Food Carts Fighting for Prime Brooklyn Real Estate

By: Michael Engle

It is often stated that the three most important factors of real estate are as follows: location, location, and location.  In the case of three competing Brooklyn food carts, their recent forced relocations have not only impacted their bottom lines, but their customers' daily routines as well.

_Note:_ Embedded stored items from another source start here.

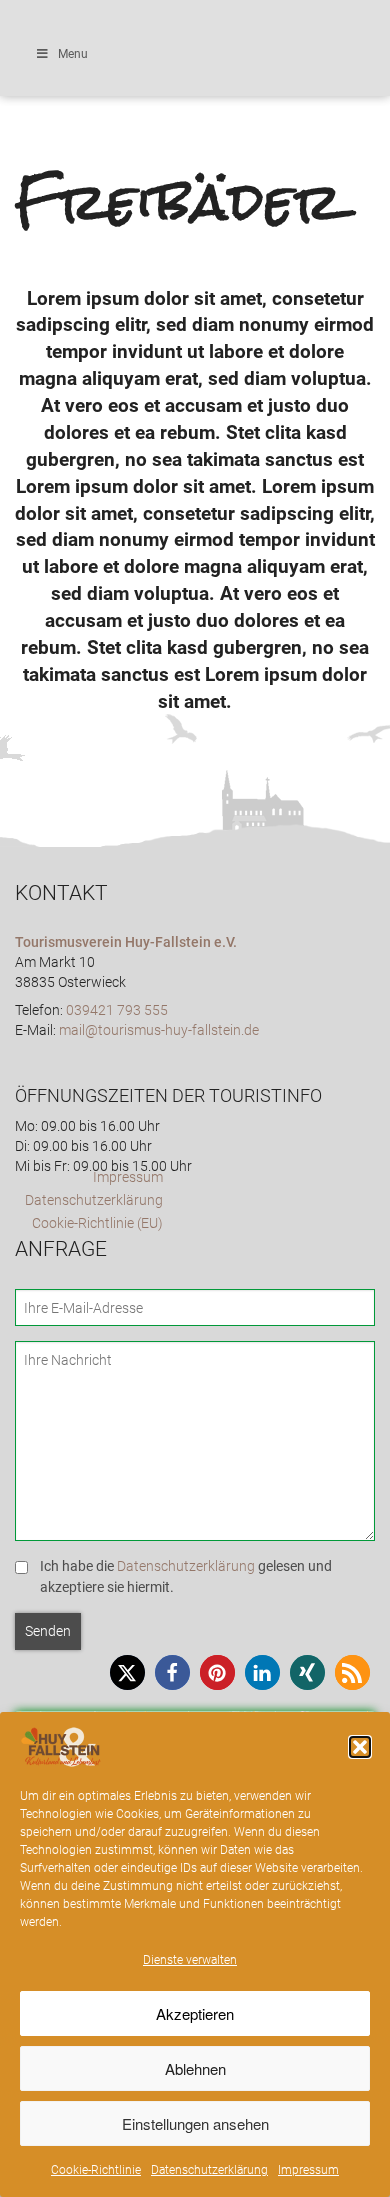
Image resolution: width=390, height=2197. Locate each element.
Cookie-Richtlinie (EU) (97, 1223)
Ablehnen (195, 2068)
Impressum (308, 2170)
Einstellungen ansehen (195, 2123)
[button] (360, 1747)
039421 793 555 (117, 1010)
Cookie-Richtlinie (96, 2170)
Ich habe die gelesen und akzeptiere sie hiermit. (186, 1577)
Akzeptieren (195, 2013)
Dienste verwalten (190, 1960)
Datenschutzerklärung (209, 2170)
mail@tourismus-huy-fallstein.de (159, 1030)
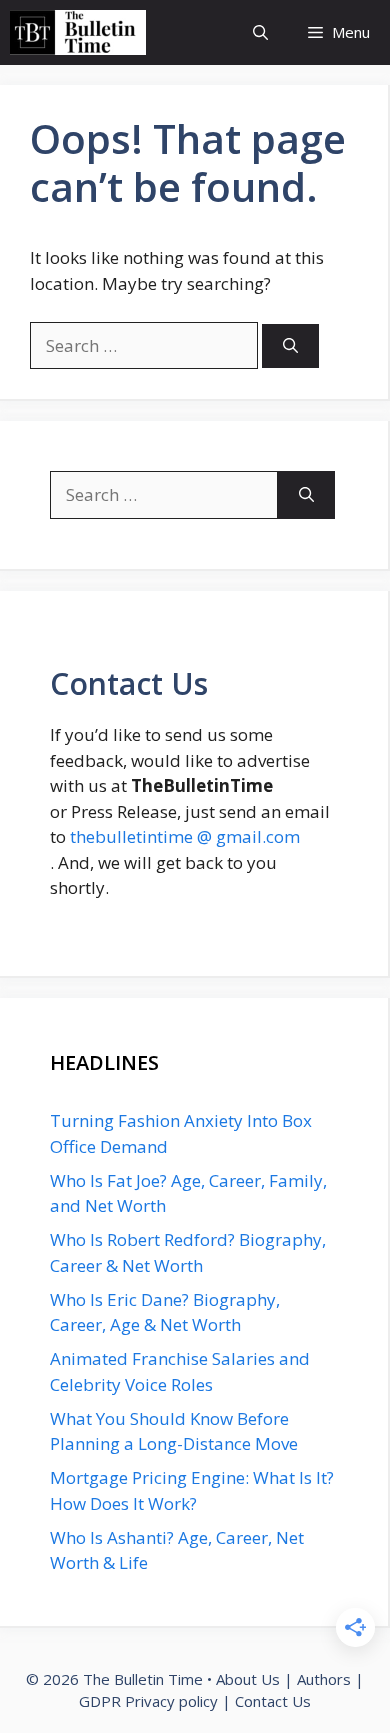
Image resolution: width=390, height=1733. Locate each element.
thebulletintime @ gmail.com (185, 836)
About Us (248, 1679)
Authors (324, 1679)
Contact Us (273, 1701)
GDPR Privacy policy (148, 1701)
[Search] (290, 346)
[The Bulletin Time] (78, 32)
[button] (260, 32)
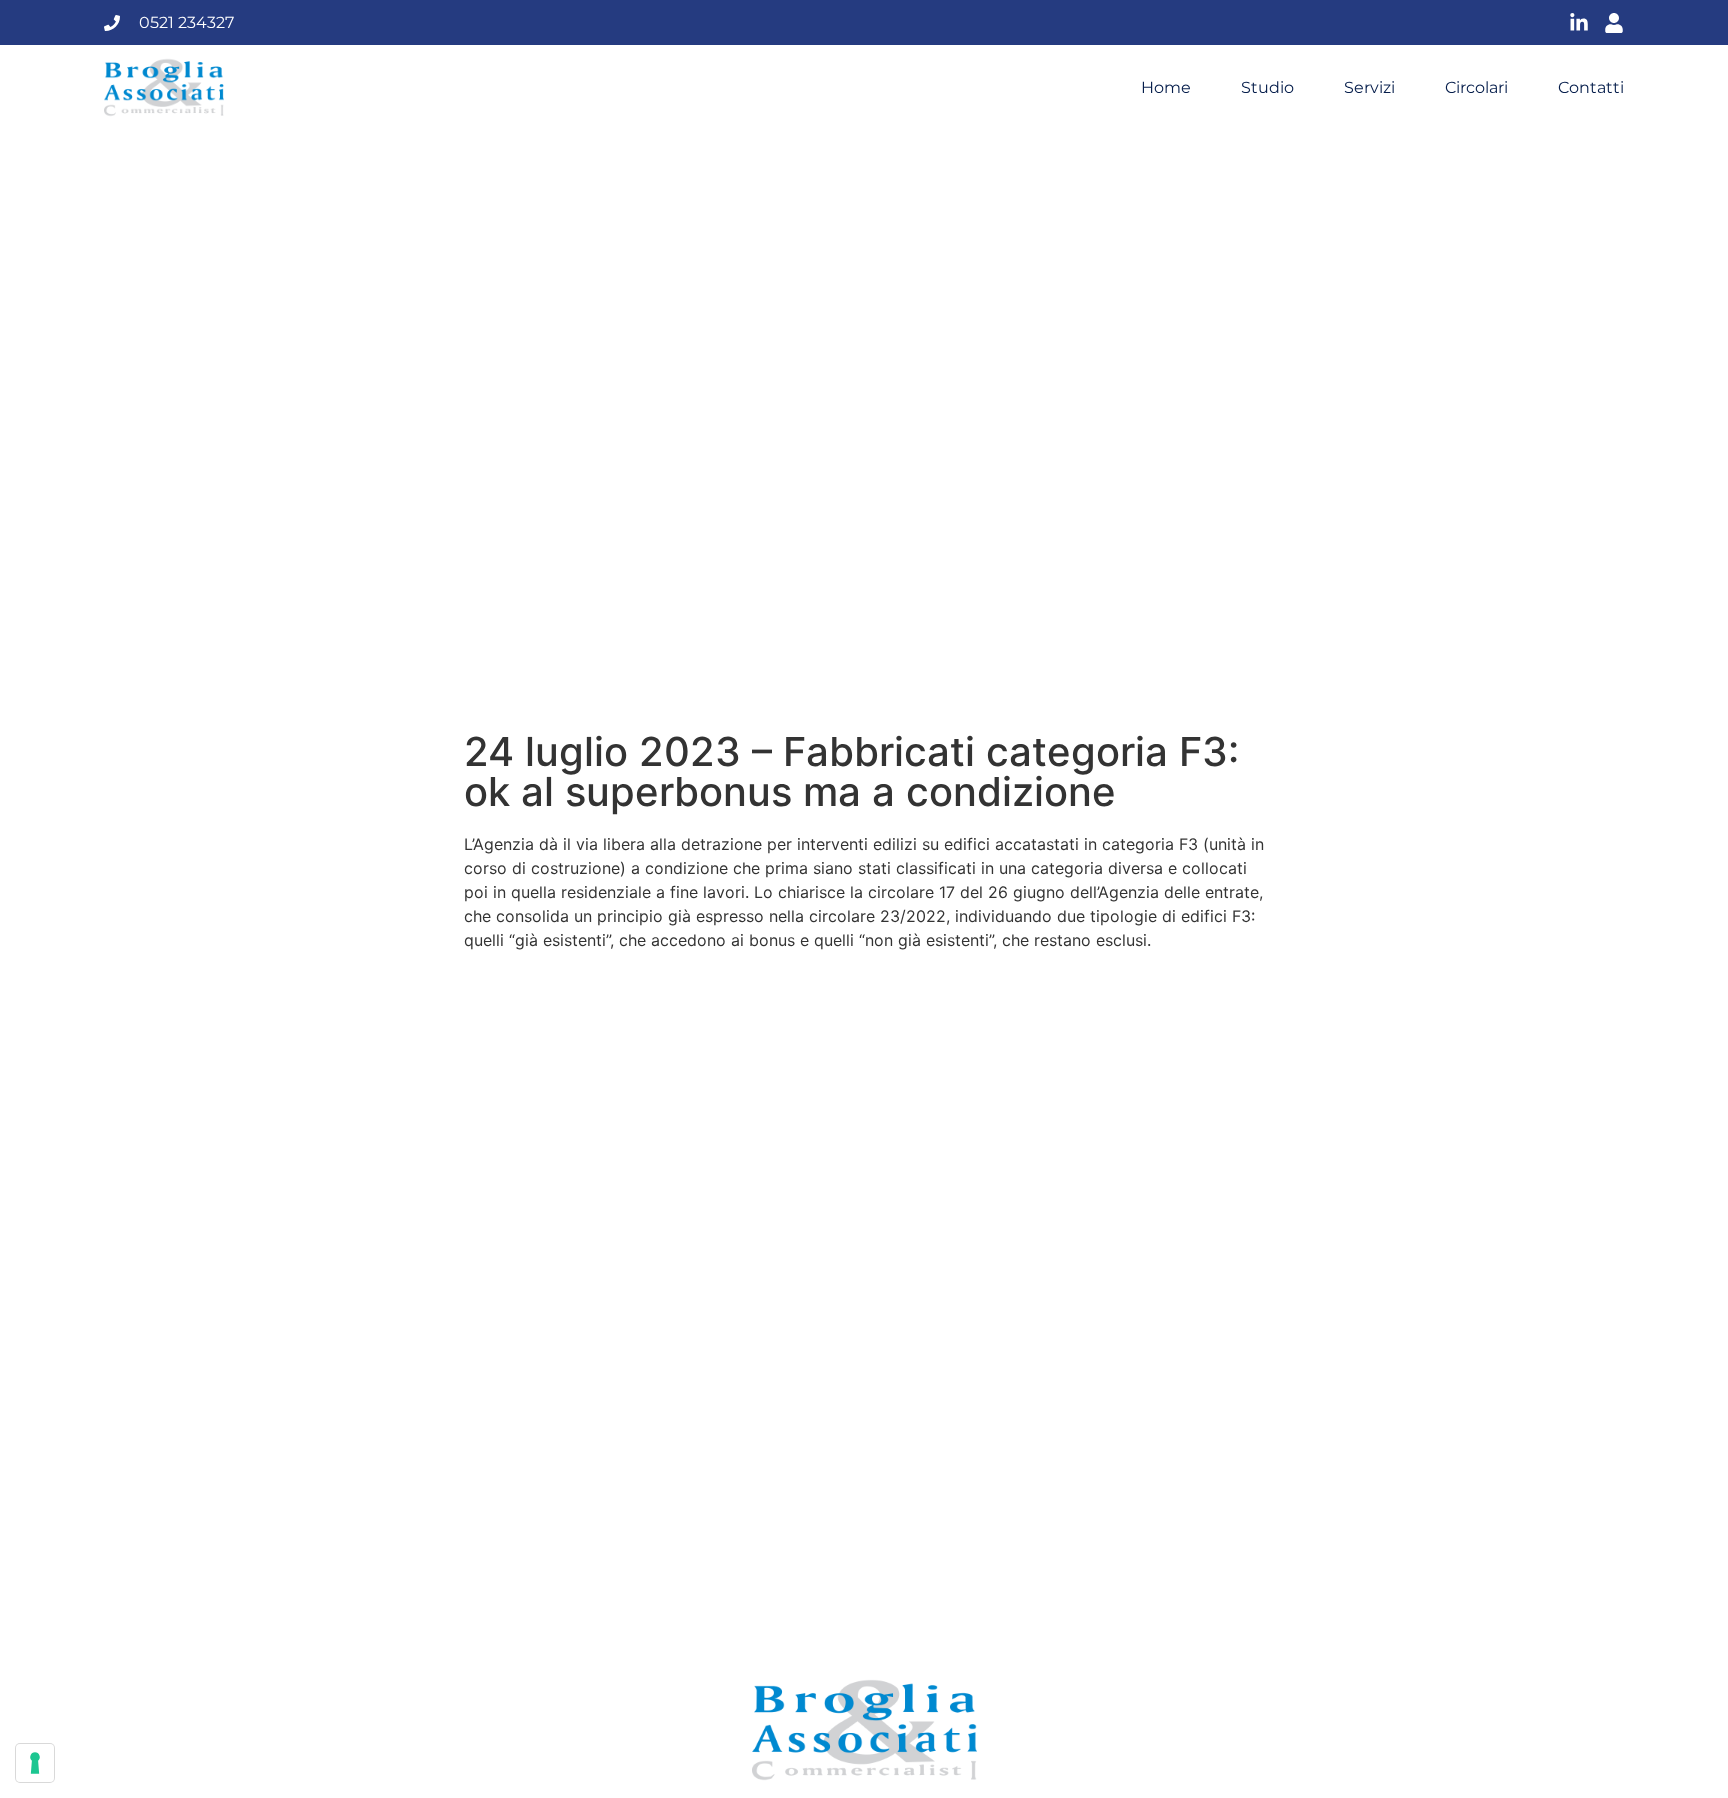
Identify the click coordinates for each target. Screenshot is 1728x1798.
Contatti (1591, 88)
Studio (1267, 88)
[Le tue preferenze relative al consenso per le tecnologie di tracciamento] (35, 1763)
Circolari (1476, 88)
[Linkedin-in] (1579, 23)
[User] (1614, 23)
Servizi (1369, 88)
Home (1166, 88)
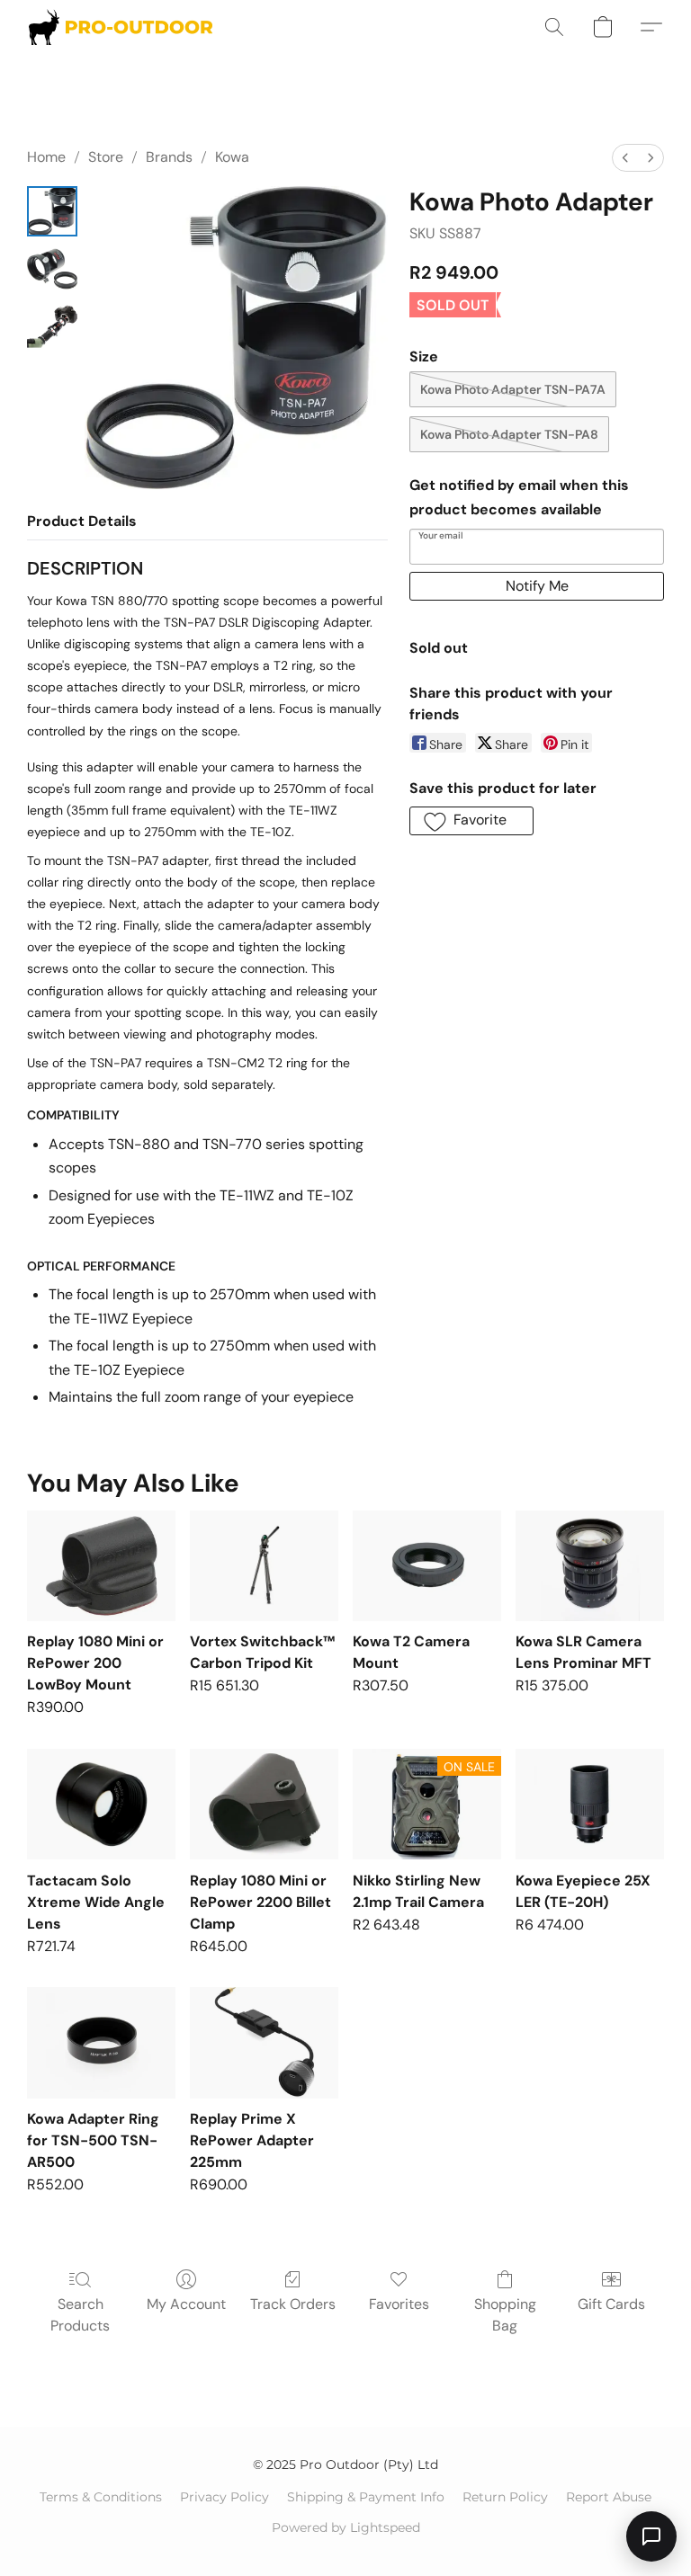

Longtime vendors Ikram Hussan and Matthew Ninos blame a third cart owner for recent struggles, which have been largely attributed to the geographic reshuffling.  Simone Weichselbaum recently covered this saga for the New York Daily News.  While Hussan and Ninos would claim that their mandated moves were heavy-handed, they highlight continued prejudices against food trucks.

Food trucks are a staple of New York City culture, and while most debates regarding food carts have been between them and brick-and-mortar restaurants, it's curious to see food carts fighting among themselves.  Problems arose for Hussan and Ninos when the arrival of a third competitor, Al Madina Falafel Truck,  caused the expulsion of all three carts from their location.

In order to prevent a state of cart-induced chaos, as well as to promote basic pedestrian safety and to maintain good traffic flow, food trucks face certain restrictions.  For instance, food trucks are not allowed within ten feet of subway entrances, subway elevators, or crosswalks. Hussan and Ninos have had a long track record of business success, owing to their strategic location near Woodhull Hospital and were thus highly dependent on their exact locations within their particular street corner. Al Madina was cited for its illegal location, as it was too close to a subway elevator.  Though they both implored Al Madina to obey city ordinances by moving away from the elevator, Al Madina ignored their advice.  The resulting congestion yielded a large crowd, which caught the attention of local executives, and then of the fire department-which finally ordered all three owners to move their carts.

Hussan and Ninos are currently building a petition in order to hopefully reclaim their former territory near the hospital.  With more than 200 signatures, it is clear that they have a loyal customer base that feels equally inconvenienced by the moves.  Whether they may eventually be permitted to move back, and whether they can convince their perceived "third wheel" to find a new and legal space, remains to be seen.